Canberra woman opening a large geocache container
Lisa Kay opens up an elaborate geocache hidden in Canberra bushland.

ABC News: Penny Travers

There are approximately 3 million geocaches across 190 countries, with more popping up every day. And the respite support worker said the pursuit kept her active. "If you wanted me to walk up a hill, I probably wouldn't," Ms Kay said. "But if you put a cache up there, I'll go. If it's a 'first-to-find' I might even jog a little." Other geocachers, like Kathy Hicks, credit the geocaching for pushing her past her comfort zone. "Before taking up geocaching, I hadn't climbed a tree since I was a kid," she said. "I've climbed about 80 trees in the last seven years to find caches.

"I'm 55 years old, not many of us are still climbing trees."

Ms Hicks even bought a kayak so she could navigate to some of the harder-to-reach caches in the middle of Canberra's lakes.

But she said it was not just the challenge of trying new things that kept her searching for caches.

Lady showing geocaches
Kathleen Hicks reveals a cache disguised as a metal plate on a light pole. Other caches can be as tiny as a button.(

ABC News: Penny Travers

She regularly meets up with other cachers to go treasure hunting together — sometimes even cleaning up rubbish as they go.

"We have a wonderful geocaching community here in Canberra and we have meet-ups called 'Cache in trash out'," she said.

"The world is our playground, so you clean up as you search for a cache."

Mega events are also held annually across Australia, where hundreds of cachers from around the world will come together to share their love of the hobby.
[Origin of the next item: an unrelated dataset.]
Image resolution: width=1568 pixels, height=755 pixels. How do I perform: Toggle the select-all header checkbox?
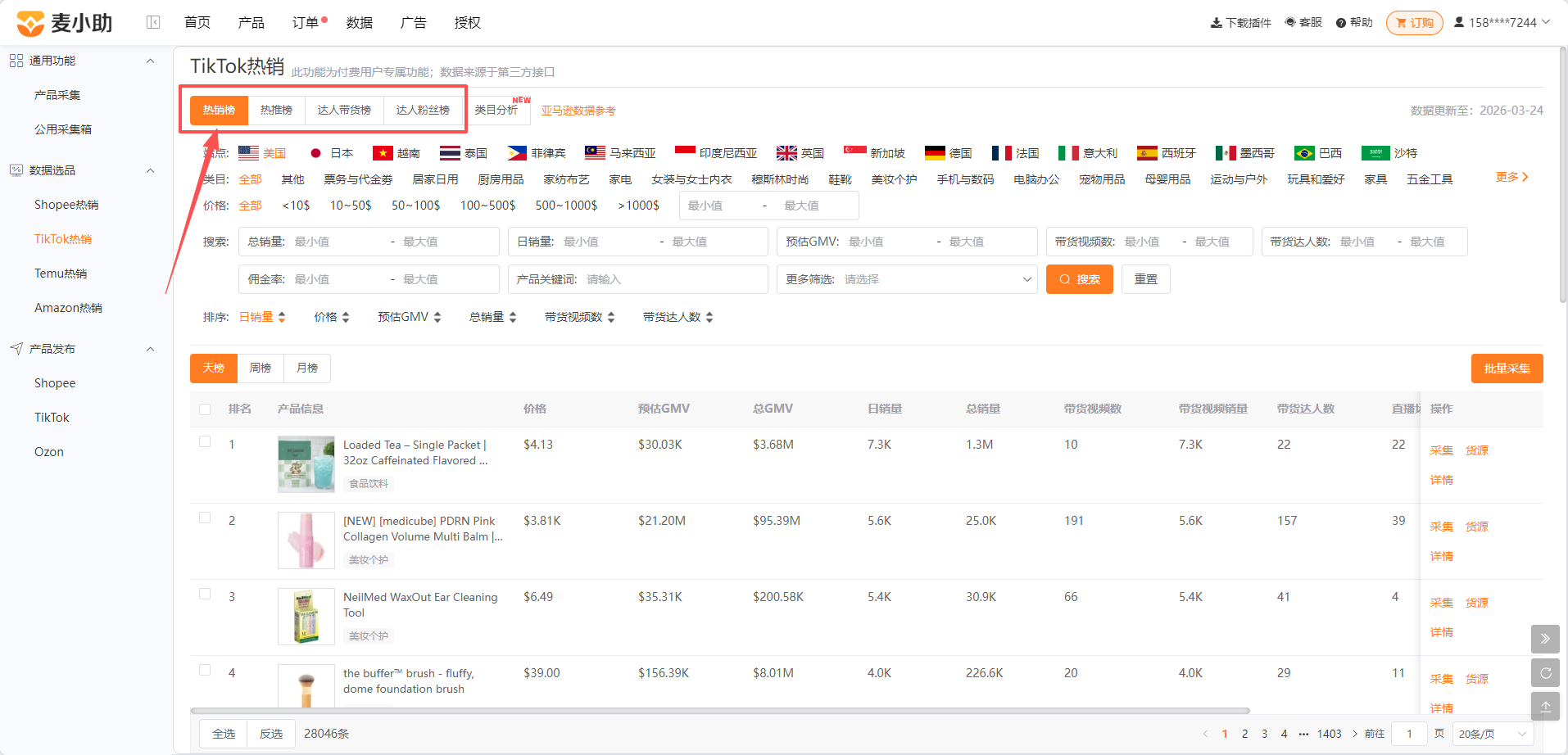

Fun for all ages and abilities

Each cache is rated in terms of how difficult it is to get to and how hard it is to find once you arrive at its location.
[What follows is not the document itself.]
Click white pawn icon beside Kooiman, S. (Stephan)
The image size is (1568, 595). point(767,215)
Mr Schulze said geocaching offered something for everyone. "If the terrain is listed as a [grade] one, people in a wheelchair should be able to get that — we like to try and accommodate everybody," he said.

 

Canberra mother and daughter out geocaching
Jasmine, 10, enjoys swapping toys in the caches she finds with her mother Danielle Sharma.(

ABC News: Penny Travers

 

Some of the caches contain an item to swap — like a toy or trinket — which was what enticed 10-year-old Jasmine to join her mother Danielle Sharma out geocaching. "You're supposed to swap with something of equal or higher value so the next child that comes along can swap and get a toy as well," Ms Sharma said. "You're giving as well as receiving and it's a good way for children to experience that generosity for others."

There are even gadget caches that are tricky to open and some that require the searcher to solve a cryptic puzzle online before uncovering the GPS coordinates.

"There's something exciting about finding something out in the bush or in town that people walk past every day and never know it's there," Ms Sharma said.